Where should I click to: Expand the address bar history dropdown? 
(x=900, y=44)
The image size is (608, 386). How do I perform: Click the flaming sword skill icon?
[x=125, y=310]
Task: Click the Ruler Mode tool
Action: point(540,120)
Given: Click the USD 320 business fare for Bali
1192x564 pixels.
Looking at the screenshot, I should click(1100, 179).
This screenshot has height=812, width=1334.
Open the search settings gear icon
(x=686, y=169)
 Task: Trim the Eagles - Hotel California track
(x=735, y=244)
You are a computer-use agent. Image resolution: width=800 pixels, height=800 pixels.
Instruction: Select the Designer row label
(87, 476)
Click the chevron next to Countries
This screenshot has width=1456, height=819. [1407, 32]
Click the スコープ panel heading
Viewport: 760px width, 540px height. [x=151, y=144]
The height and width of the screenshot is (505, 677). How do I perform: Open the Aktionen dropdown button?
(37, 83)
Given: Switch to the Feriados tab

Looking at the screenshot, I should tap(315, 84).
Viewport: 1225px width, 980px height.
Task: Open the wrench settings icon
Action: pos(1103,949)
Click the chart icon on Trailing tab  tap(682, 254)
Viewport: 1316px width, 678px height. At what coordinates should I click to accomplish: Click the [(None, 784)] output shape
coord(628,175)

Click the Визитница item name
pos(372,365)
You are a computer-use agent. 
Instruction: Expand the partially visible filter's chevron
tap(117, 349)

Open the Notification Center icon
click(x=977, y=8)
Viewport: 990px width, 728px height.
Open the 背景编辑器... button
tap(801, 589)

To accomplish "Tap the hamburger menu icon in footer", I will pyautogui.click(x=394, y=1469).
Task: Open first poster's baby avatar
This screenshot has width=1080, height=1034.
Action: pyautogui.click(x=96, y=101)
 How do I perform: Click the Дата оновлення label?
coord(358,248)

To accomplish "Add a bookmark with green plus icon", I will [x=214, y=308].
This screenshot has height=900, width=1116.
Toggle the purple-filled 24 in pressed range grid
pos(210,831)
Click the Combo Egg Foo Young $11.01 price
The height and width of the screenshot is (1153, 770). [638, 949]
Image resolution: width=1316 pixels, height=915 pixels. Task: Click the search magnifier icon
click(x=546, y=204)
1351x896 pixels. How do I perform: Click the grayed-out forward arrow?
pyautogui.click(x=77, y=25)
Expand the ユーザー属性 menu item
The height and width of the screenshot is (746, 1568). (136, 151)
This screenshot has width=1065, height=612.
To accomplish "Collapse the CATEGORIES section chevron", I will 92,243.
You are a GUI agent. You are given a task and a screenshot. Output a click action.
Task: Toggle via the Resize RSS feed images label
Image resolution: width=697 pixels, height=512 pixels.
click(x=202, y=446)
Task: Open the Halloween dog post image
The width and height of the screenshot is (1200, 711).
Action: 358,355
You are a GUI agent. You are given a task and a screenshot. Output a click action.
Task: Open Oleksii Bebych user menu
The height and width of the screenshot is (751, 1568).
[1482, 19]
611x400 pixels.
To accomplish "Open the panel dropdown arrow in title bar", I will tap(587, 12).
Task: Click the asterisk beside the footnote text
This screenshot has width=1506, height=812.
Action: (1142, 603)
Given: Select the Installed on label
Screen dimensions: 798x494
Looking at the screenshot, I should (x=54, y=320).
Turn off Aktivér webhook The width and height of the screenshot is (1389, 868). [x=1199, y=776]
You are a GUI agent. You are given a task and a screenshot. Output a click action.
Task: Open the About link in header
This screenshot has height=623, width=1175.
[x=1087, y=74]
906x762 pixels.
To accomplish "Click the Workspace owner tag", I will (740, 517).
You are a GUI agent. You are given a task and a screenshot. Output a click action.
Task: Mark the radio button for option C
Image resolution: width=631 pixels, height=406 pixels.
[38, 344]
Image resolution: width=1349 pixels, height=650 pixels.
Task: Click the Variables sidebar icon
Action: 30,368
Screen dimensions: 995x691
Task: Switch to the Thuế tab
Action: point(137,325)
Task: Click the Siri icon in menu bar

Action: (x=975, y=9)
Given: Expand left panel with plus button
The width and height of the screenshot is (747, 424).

Exercise goal. Bring together all lines of the entries above in which the string "with" occurs.

Written answer.
To accomplish "Add a bookmark with green plus icon", I will [x=214, y=308].
Given: Expand left panel with plus button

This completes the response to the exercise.